Le Big Data et l’IA connaissent des problématiques similaires. Pour comprendre cette interaction, il faut en premier lieu s’intéresser aux limites endogènes à ces technologies, c’est-à-dire aux limites qui ne dépendent que des chercheurs et des avancées scientifiques. Pour cela, nous parlerons d’abord des limites immatérielles avant de nous intéresser à leurs pendants matériels. Dans un dernier temps, il apparaît nécessaire d’évoquer les facteurs exogènes à ces technologies, c’est-à-dire tout ce qui empêche leur diffusion au sein des entreprises, mais qui n’est pas directement lié à la technologie.
Les problématiques endogènes du Big Data et de l’IA
Problématiques immatérielles
À l’inverse du suivi approfondi de la performance matérielle énoncé par la Loi de Moore, il n’est pas possible d’évaluer les progrès des techniques immatérielles des algorithmes de l’IA. Pourtant une grande partie des progrès du monde du numérique est poussée par l’amélioration de ces techniques et pas seulement par l’amélioration des performances du matériel. Notons que l’organisme Carreer-Cast, qui établit chaque année le classement des différents métiers, a placé en tête le métier de mathématicien dans sa liste des métiers d’avenir. Malgré cet intérêt, la Loi de Moore, qui voudrait que les performances soient doublées tous les deux ans au minimum, est loin de s’appliquer dans le domaine de l’IA. Ce sont les avancées matérielles qui ont permis aux techniques de Deep Learning, par exemple, de se développer, mais ces algorithmes commencent à vieillir et leurs performances s’améliorent peu. La révolution des années 2000 est à relativiser puisqu’elle est surtout le synonyme d’une percée dans le cadre des IA de type ANI, c’est-à-dire des Intelligences Artificielles spécialisées (ASI) dans un domaine très ciblé. Notons d’ailleurs que ces avancées ne viennent pas de l’émergence d’une nouvelle technique d’algorithmique, mais sont le fruit de l’innovation et de l’intégration : soit la capacité d’innover non pas de manière radicale mais par l’association de différentes méthodes et techniques déjà existantes. C’est avec l’Intelligence Artificielle intégrative que des avancées peuvent encore avoir lieu. Les meilleurs ambassadeurs de ces techniques sont les agents conversationnels tels que ceux que permettent de créer IBM Watson ou ses concurrents.
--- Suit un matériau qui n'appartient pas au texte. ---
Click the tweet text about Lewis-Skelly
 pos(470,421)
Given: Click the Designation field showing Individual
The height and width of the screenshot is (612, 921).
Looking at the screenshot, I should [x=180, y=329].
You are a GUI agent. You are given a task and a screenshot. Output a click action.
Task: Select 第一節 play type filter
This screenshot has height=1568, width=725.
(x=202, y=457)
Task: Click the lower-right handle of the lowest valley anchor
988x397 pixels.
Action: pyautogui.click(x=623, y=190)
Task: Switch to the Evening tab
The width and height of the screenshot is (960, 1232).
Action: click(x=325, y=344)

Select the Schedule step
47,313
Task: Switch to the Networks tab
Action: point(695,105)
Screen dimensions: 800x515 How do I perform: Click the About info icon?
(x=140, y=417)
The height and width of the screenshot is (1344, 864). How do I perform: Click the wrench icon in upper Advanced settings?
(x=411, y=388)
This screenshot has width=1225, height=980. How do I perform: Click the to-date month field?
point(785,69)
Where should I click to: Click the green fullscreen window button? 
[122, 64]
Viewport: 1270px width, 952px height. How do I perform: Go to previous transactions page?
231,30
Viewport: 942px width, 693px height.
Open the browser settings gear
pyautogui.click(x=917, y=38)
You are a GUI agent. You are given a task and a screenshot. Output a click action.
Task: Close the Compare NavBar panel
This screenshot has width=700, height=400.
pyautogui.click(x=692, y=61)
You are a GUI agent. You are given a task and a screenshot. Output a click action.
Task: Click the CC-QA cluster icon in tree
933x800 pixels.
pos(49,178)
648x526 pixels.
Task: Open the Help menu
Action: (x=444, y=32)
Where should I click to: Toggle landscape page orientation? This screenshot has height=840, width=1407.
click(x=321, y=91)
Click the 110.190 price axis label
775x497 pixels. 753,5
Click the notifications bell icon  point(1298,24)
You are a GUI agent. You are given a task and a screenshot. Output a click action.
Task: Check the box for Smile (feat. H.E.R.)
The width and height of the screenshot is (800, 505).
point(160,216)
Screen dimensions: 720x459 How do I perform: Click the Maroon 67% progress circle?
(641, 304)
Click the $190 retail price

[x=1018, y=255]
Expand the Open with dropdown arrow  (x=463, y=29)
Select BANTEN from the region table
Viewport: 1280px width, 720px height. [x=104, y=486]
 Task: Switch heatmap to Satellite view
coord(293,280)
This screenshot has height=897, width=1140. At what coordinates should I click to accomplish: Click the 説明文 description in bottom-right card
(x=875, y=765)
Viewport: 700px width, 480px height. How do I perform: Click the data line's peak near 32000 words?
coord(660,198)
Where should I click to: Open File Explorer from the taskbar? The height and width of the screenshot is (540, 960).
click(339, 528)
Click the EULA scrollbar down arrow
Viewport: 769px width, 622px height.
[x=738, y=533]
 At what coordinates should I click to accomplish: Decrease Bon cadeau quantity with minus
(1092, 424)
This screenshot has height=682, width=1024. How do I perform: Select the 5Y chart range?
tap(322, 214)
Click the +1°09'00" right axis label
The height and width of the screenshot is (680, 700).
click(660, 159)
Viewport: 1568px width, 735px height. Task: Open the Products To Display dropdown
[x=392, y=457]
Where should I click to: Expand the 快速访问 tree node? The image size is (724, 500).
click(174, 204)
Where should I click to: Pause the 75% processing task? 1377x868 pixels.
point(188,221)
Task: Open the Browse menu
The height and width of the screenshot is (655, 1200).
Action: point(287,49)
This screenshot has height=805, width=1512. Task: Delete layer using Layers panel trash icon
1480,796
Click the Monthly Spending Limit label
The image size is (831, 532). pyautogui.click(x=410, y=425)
Problématiques matérielles
Du point de vue matériel, les défis auxquels font face à l’IA et le Big Data ne manquent pas.
Leur développement récent s’appuie en grande partie sur l’augmentation générée par la Loi de Moore. Toutefois, si cette loi semblait être respectée jusque dans les années 1990, il semble qu’elle s’essouffle grandement depuis les années 2000 . De nombreuses pistes sont déjà à l’étude pour permettre de nouvelles avancées en matière de puissance de calcul. Chercher à augmenter coûte que coûte le niveau d’intégration, c’est-à-dire la vitesse de calcul (dont le seuil est actuellement de 14 nm), des transistors ne semble pas la meilleure idée. Le record d’Intel de 10 nm a été battu par IBM qui est descendu jusqu’à 7 nm grâce à la gravure en extrême ultraviolet. En revanche, ce procédé rend très couteuse la fabrication des transistors. La Loi de Moore étant un ratio Puissance/Prix, cette piste pourrait être abandonnée au profit d’autres solutions comme la création de processeurs spécialisés sur le modèle des réseaux neuronaux. Puisque ce sont eux qui posent de nombreux problèmes, pourquoi ne pas changer de technologie au niveau de la construction des transistors, comme l’utilisation de transistors au graphène en cours de développement par IBM ? Une évolution encore plus radicale, vise à utiliser des processeurs fonctionnant via des photons, et non des électrons qui sont bien plus lents, pour augmenter considérablement la capacité de calcul de nos ordinateurs. Enfin, bouleversement copernicien du monde de l’informatique : pourquoi ne pas utiliser l’ordinateur quantique qui ne traite plus l’information de manière binaire, mais de manière analogique comme peut le faire le cerveau humain.
À l’inverse des processeurs CMOS, la Loi de Moore s’applique que ce soit pour la mémoire vive, comme pour le stockage en dur. Les capacités futures de stockage semblent évoluer proportionnellement à l’évolution du Big Data et aux besoins de l’IA. Alors où se situe le problème ? Au niveau de la vitesse de gravure de l’information : aujourd’hui les bus de communication sont plus rapides que les procédures d’accès et de stockage à l’information elle-même sur les disques. C’est particulièrement problématique pour les Intelligences Artificielles de type agent conversationnel qui stockent l’ensemble de leurs informations en RAM pour y accéder au plus vite. Sans cette capacité à accéder à l’information en temps voulu, l’augmentation de la puissance de calcul est inutile.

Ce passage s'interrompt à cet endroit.